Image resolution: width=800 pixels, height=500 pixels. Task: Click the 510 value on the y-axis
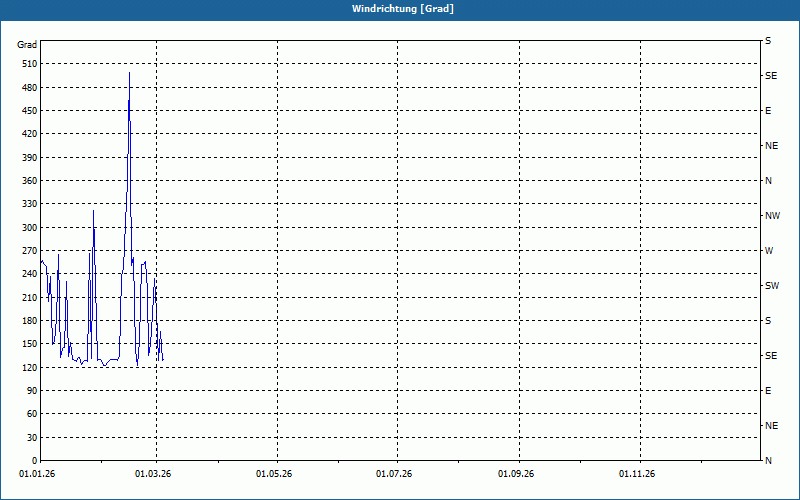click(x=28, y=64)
* * *
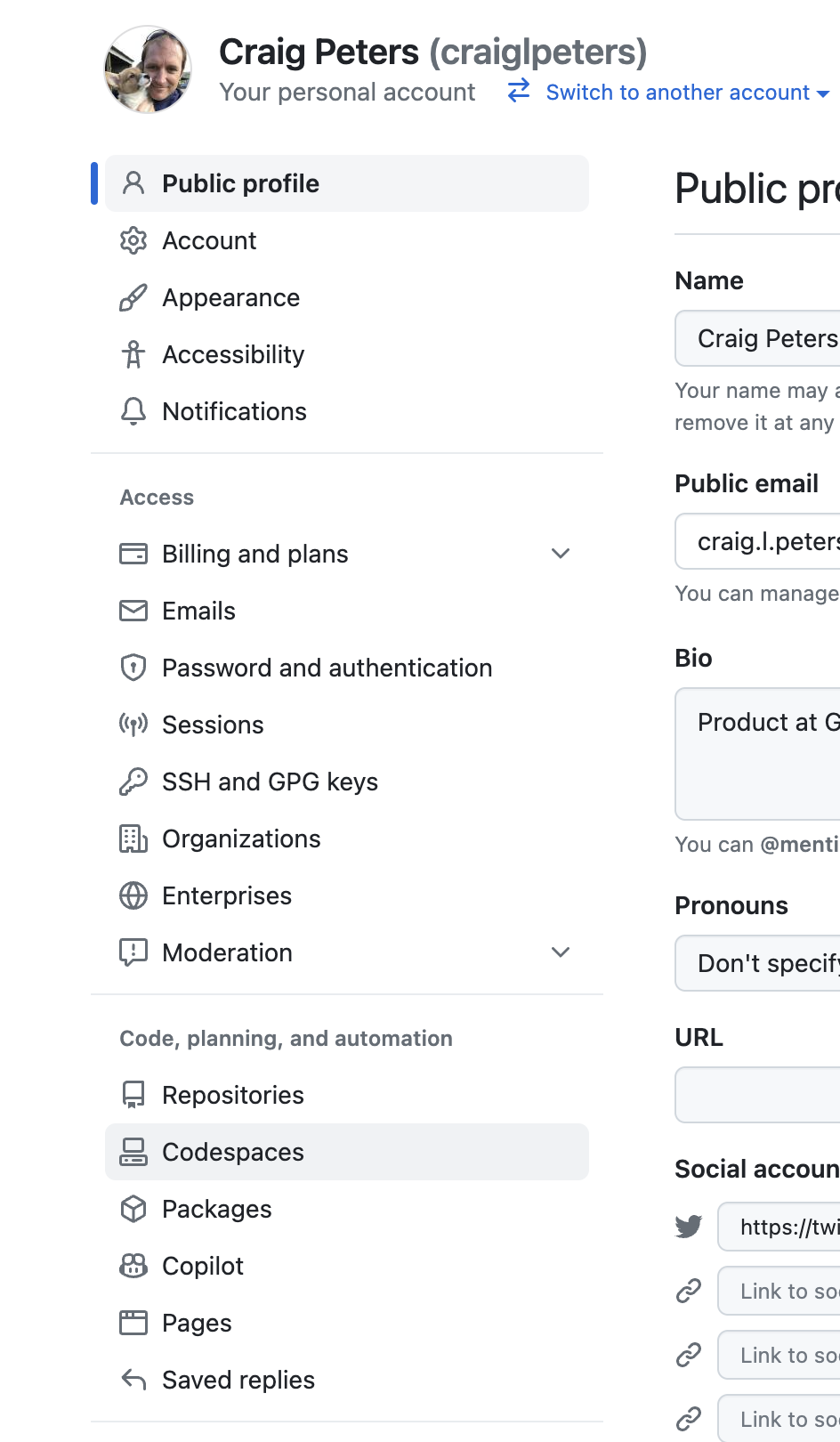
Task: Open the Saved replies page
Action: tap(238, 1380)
==
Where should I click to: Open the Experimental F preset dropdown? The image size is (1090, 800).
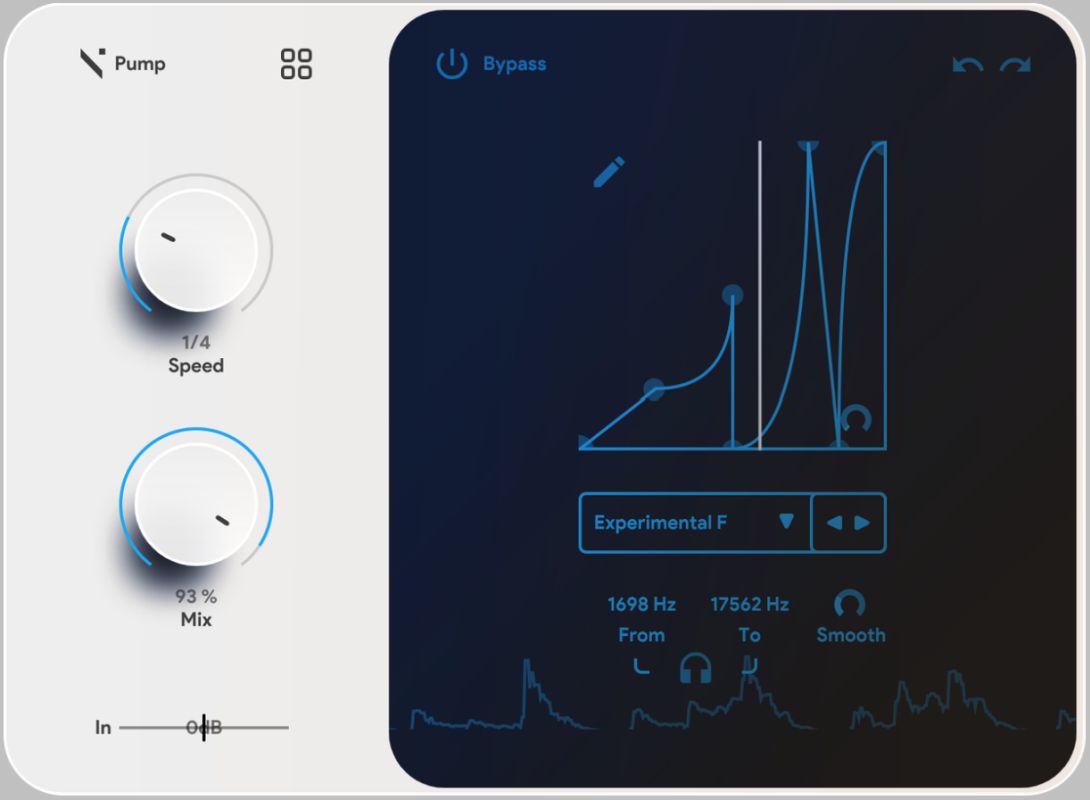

> **What is needed**: Reproduce only the lines between the one containing "Image resolution: width=800" and the one containing "click(x=28, y=64)", inclusive, with "y-axis" changed to "x-axis" and nothing else altered. Leave the pictures out.

> **Solution to this problem**:
Image resolution: width=800 pixels, height=500 pixels. Task: Click the 510 value on the x-axis
click(x=28, y=64)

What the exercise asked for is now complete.